The Philippines holds an estimated 178 GW of offshore wind potential — roughly 400 times its current wind capacity of 440 MW. Over 200 representatives from government, industry, and finance attended a subsequent seminar at the Asian Development Bank covering policy frameworks, grid upgrades, port infrastructure, and workforce development. Philippine developers ACEN and Copenhagen Offshore Partners engaged directly with Norwegian counterparts on the practical challenge of moving projects from planning to construction.
This cooperation follows the country's declaration of a State of National Energy Emergency earlier in 2026 and the shortlisting of nine companies for the Green Energy Auction 5 (GEA-5) offshore wind round, with the auction proper scheduled for 27 August and notices of award expected 23 September 2026.

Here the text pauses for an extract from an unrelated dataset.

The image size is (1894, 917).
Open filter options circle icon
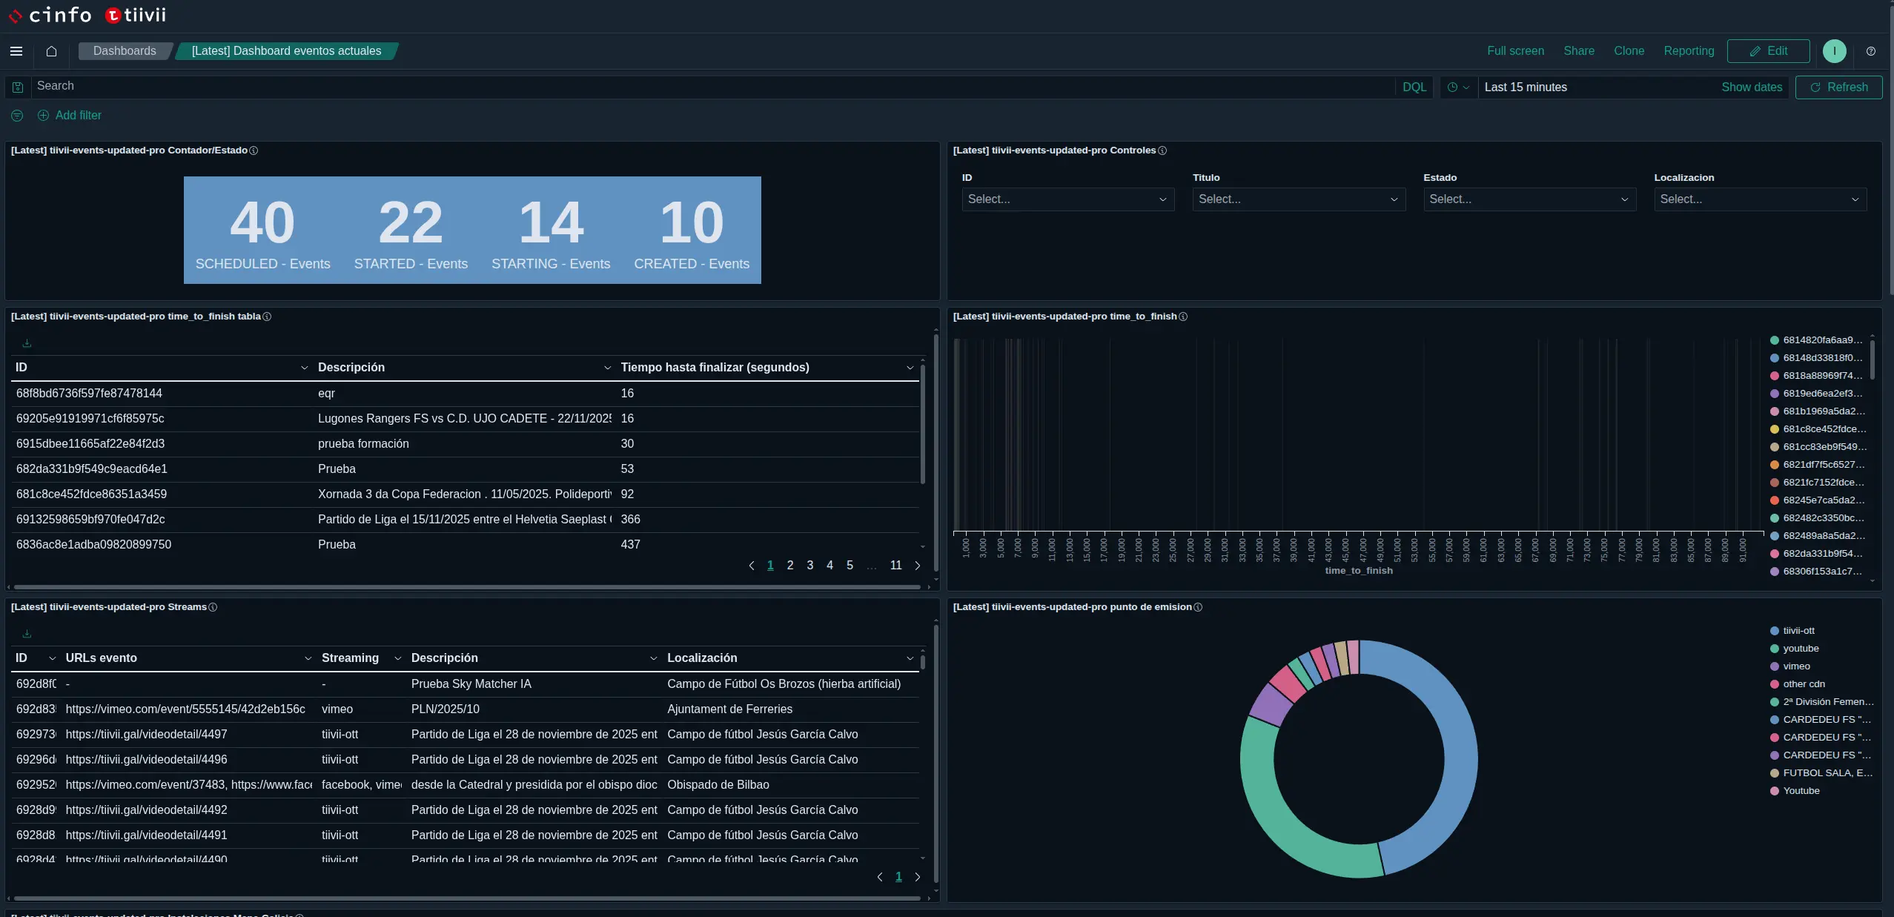[17, 116]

Norwegian companies like Fred. Olsen Windcarrier and Reach Subsea are established offshore marine and subsea operators whose core workforce — naval architects, marine engineers, ROV pilots, and installation supervisors — overlaps directly with the subsea O&G labour pool. Their commitment to Philippine offshore wind creates a new demand channel that competes with traditional O&G project mobilisation across Southeast Asia.
The convergence of GEA-5 auction preparations and this bilateral framework means that by H2 2027, the Philippines will be competing simultaneously for the same offshore installation and commissioning talent that Malaysian, Indonesian, and Vietnamese operators are mobilising for upstream gas projects. Mobilisation timelines for floating wind installation vessels and specialised subsea cable-lay crews are already extending; the 178 GW pipeline will tighten day-rates for marine spread and push lead times for experienced offshore supervisors well beyond current 90-day norms.